A UPA Leste concentrou o maior número de tomografias, com 586 exames, enquanto a UPA Norte liderou a realização de suturas, com 314 procedimentos.
Segunda-feira tem maior procura
Os dados também apontam uma diferença na procura pelos serviços ao longo da semana. As segundas-feiras registraram os maiores volumes de atendimento, enquanto os domingos apresentaram os menores fluxos.
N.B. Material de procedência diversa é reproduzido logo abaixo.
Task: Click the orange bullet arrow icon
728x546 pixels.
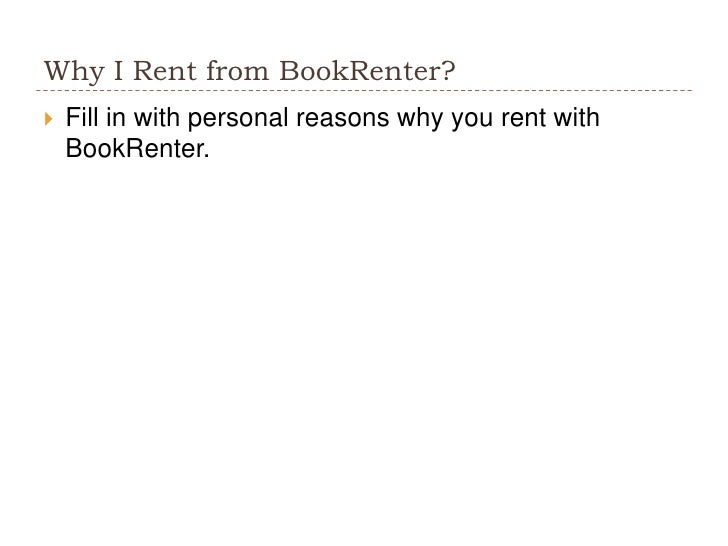Action: [49, 119]
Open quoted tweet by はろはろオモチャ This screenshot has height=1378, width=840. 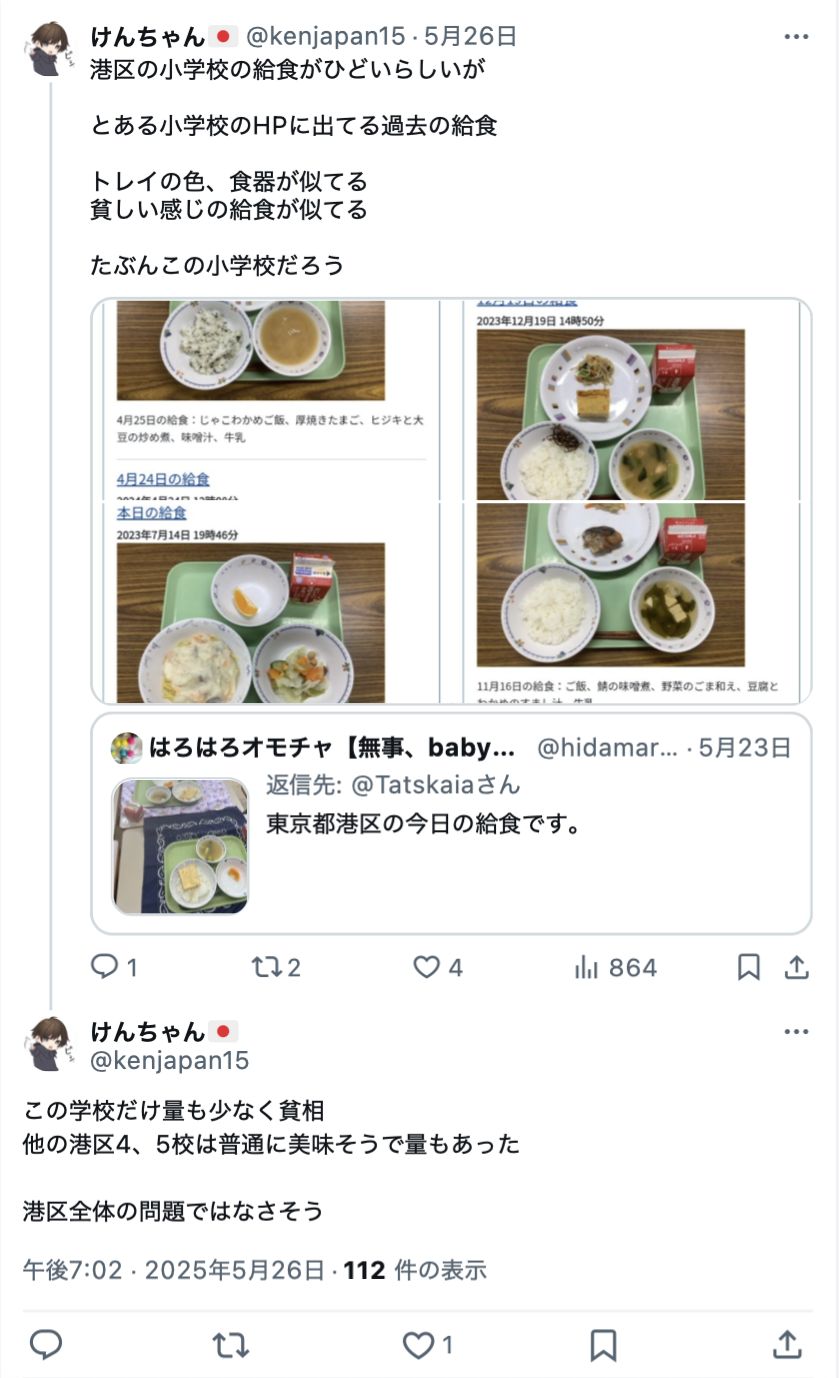(451, 824)
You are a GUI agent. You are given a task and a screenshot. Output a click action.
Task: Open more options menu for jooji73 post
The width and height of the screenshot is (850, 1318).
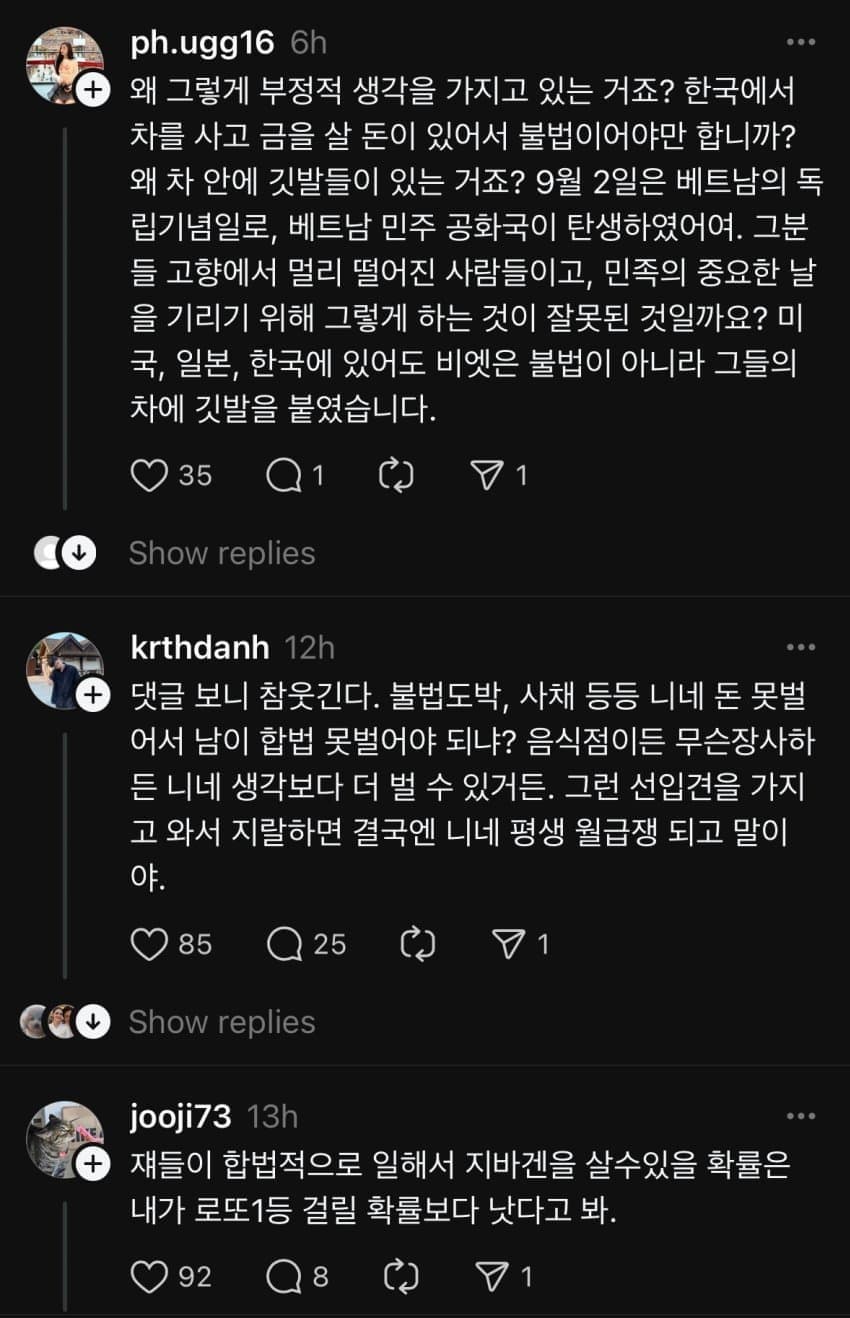801,1116
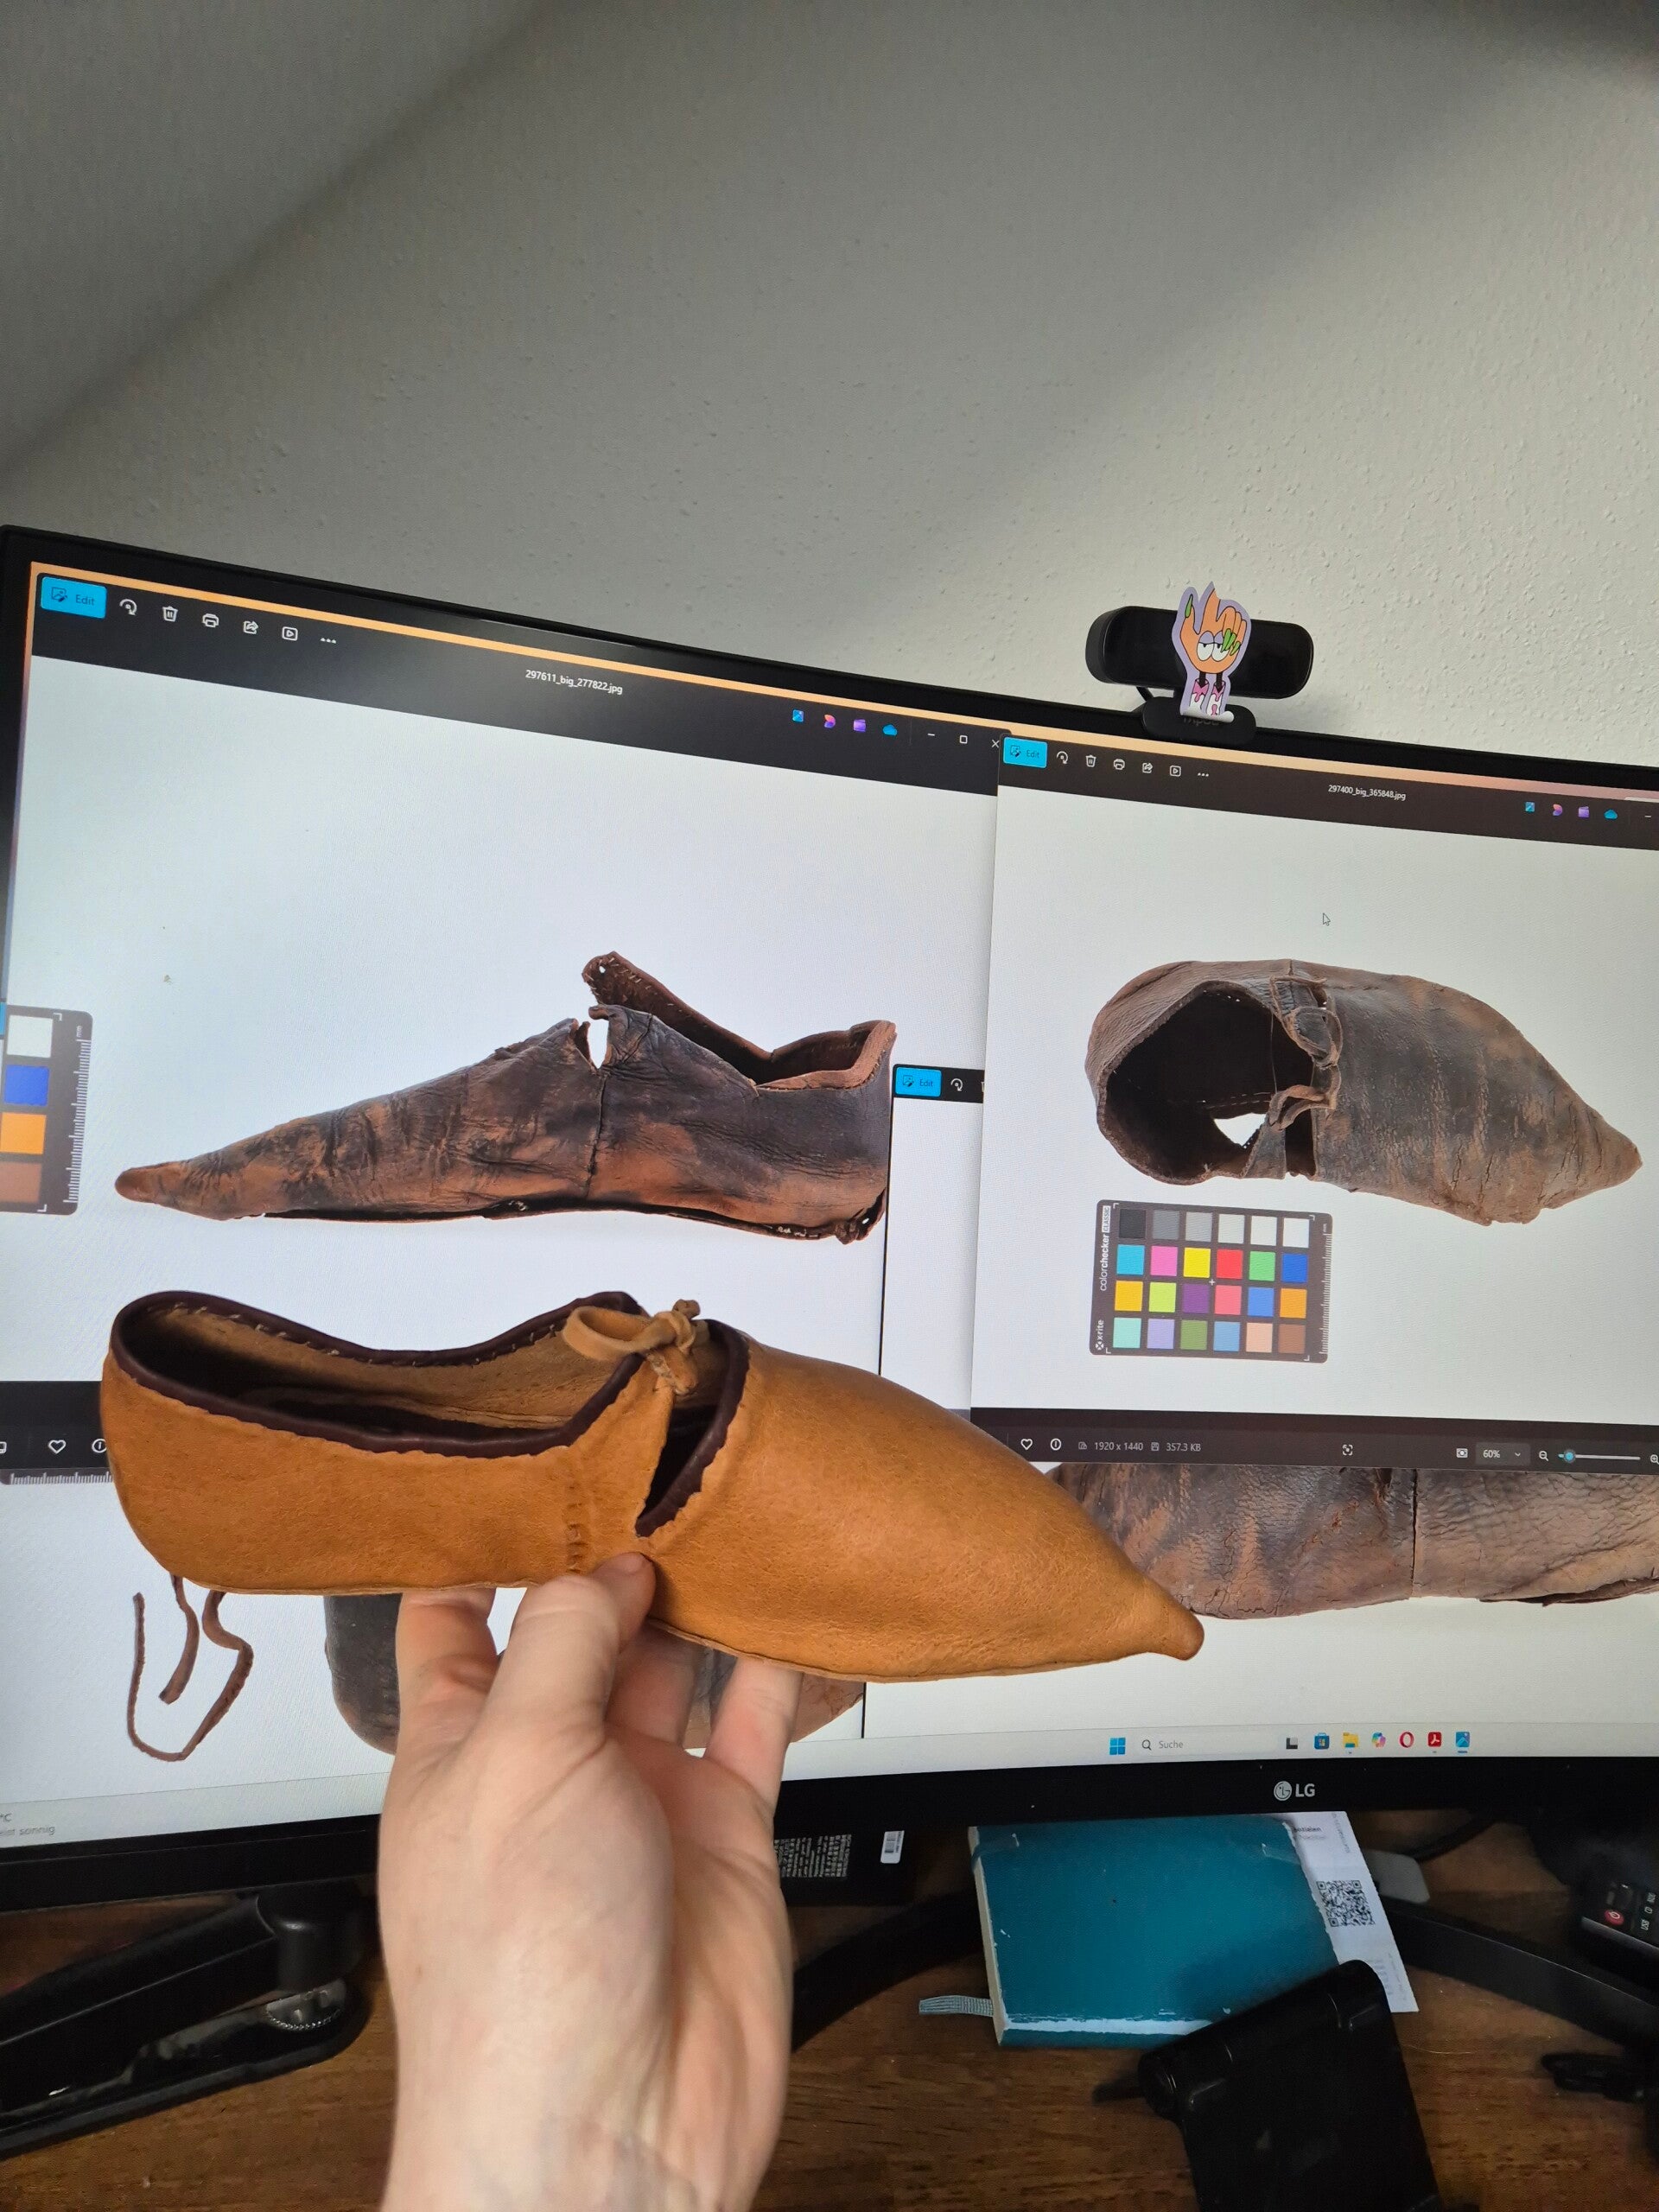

Na área de vigilância epidemiológica, foram contabilizadas 211 notificações compulsórias em agosto. Desse total, 185 foram relacionadas à Covid-19, com maior concentração na UPA Norte, e 21 notificações de dengue, principalmente na UPA Leste.
Segundo a Secretaria Municipal de Saúde, o acompanhamento dos indicadores permite identificar os períodos de maior demanda e auxiliar na organização das equipes, dos fluxos de atendimento e das transferências hospitalares.
O secretário adjunto de Atenção Secundária, Odair Mendonsa, afirmou que o monitoramento dos dados também contribui para adequar a estrutura da rede à procura dos pacientes.
“Esses dados nos permitem conhecer com mais precisão o comportamento da demanda, identificar os dias e horários de maior procura e planejar a estrutura da rede de acordo com essa realidade”, afirmou.